(Goal of the exercise):
Keep to one stretch of the data below, the lines from the one with "You are a computer-use agent. The width" up to and including the one with "Instruction: Collapse the", and return that stretch exactly.

(Entries provided):
[Start of section]

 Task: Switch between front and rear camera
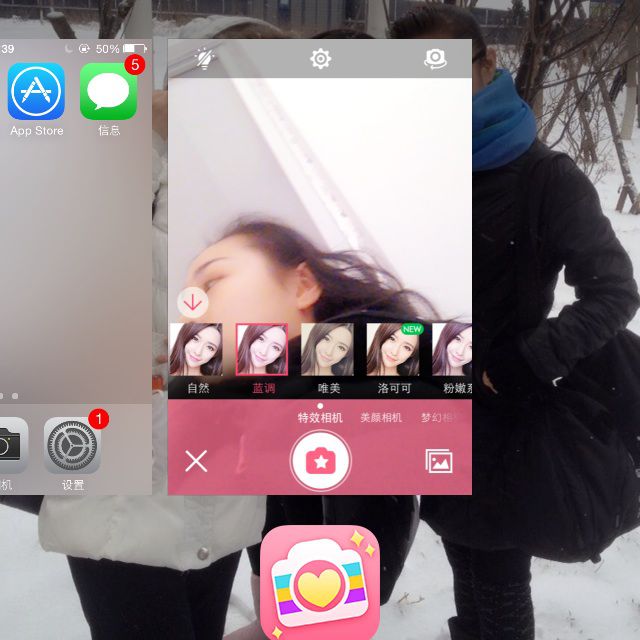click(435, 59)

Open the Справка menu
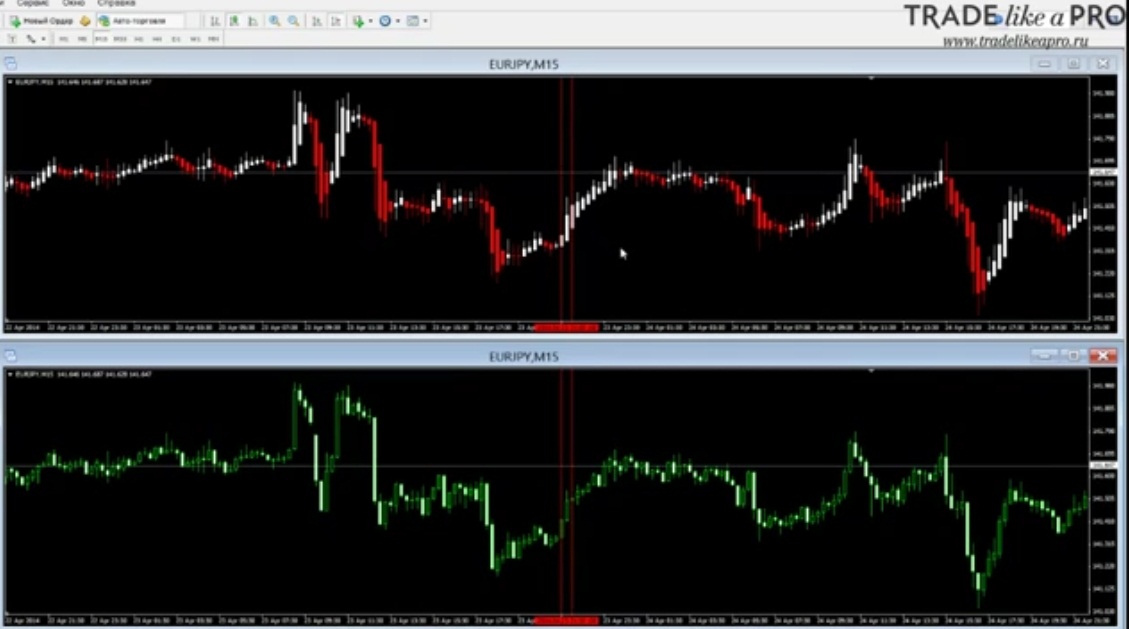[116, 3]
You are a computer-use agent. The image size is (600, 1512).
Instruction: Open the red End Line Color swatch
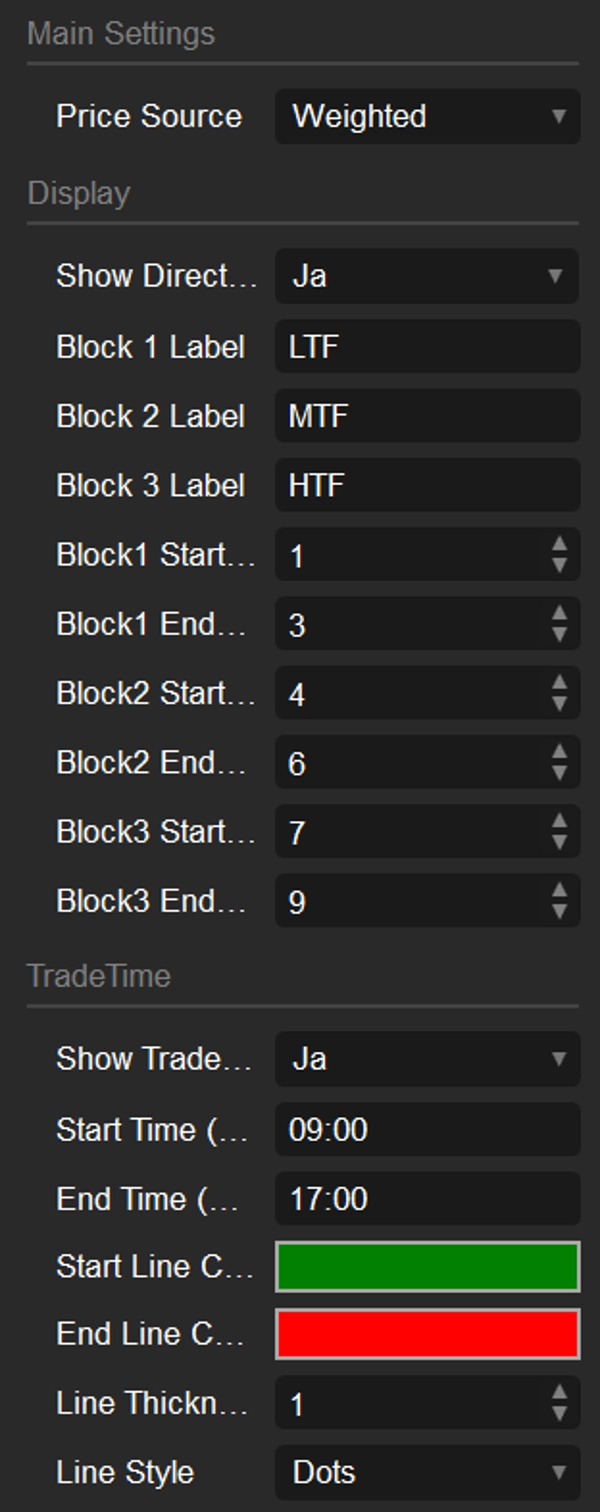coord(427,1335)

[End of section]
[Start of section]

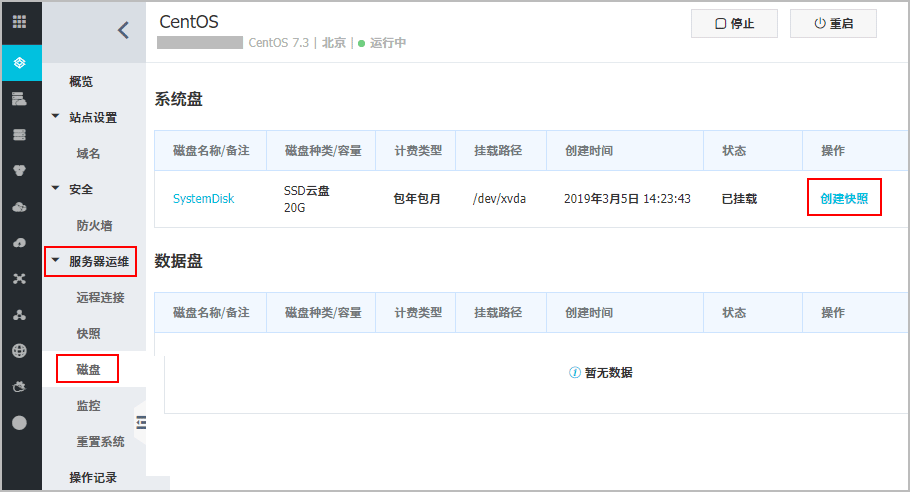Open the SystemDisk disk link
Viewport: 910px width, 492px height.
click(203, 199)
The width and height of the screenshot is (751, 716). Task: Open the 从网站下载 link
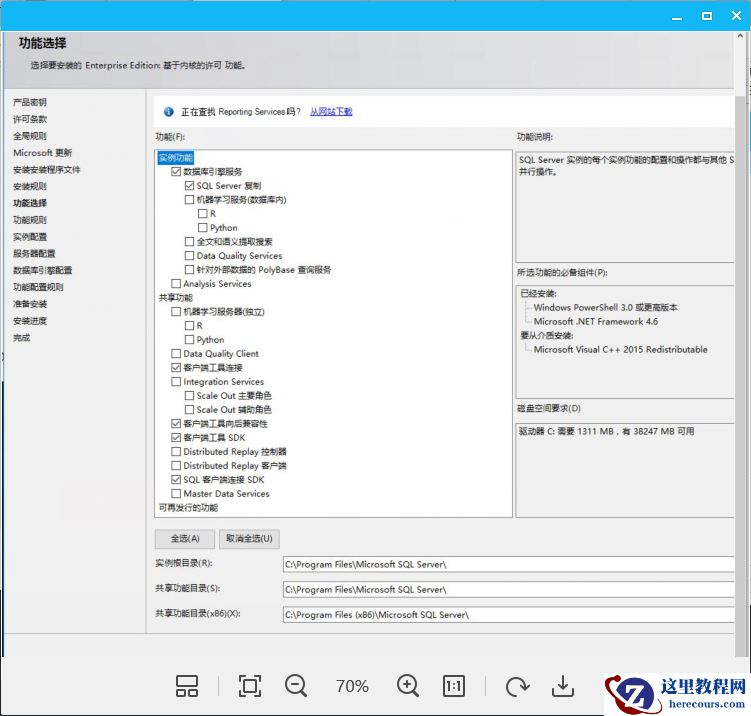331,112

[End of section]
[Start of section]

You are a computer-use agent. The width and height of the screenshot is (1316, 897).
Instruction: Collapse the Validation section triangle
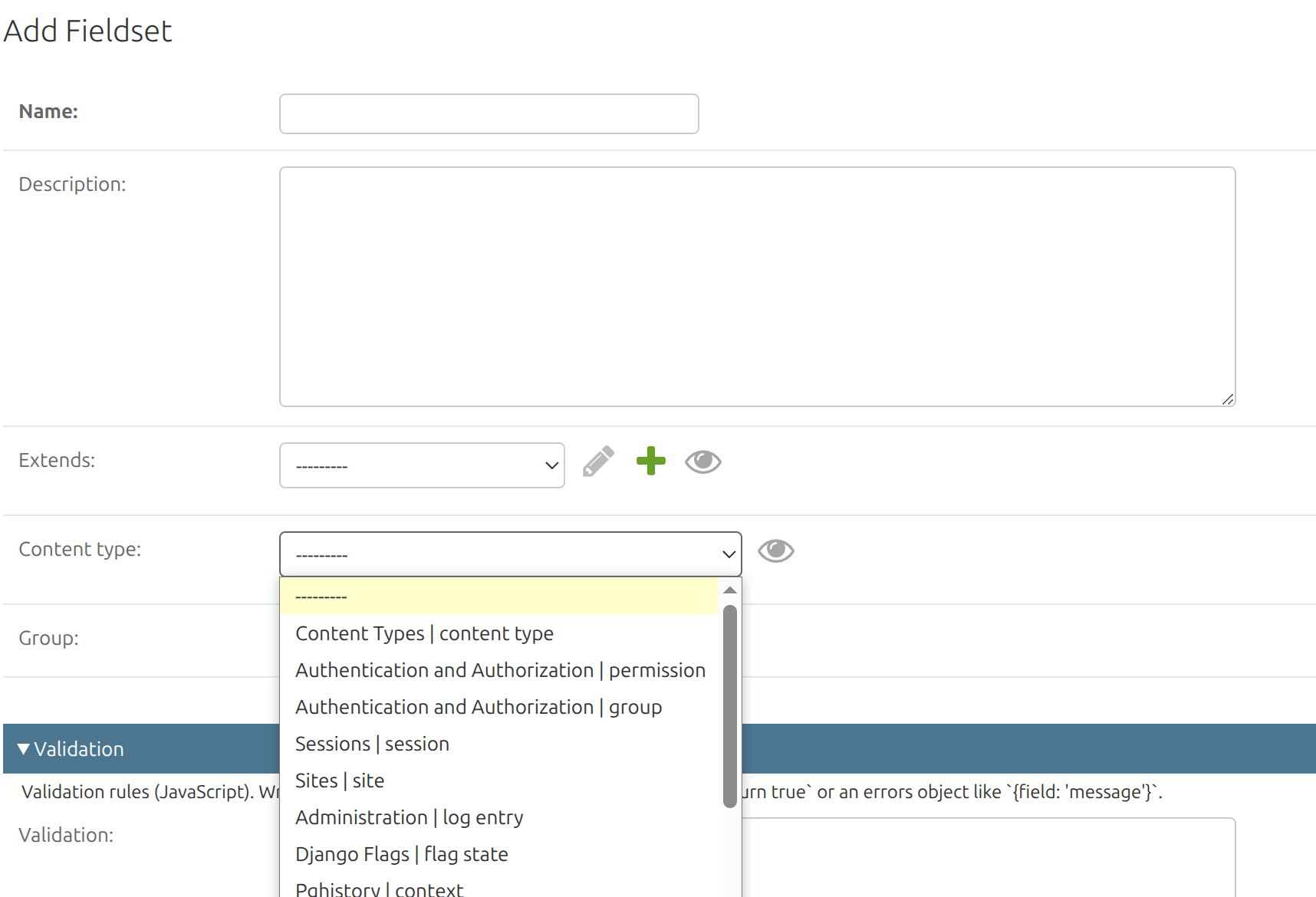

[End of section]

(Your response):
You are a computer-use agent. The width and height of the screenshot is (1316, 897).
Instruction: Collapse the Validation section triangle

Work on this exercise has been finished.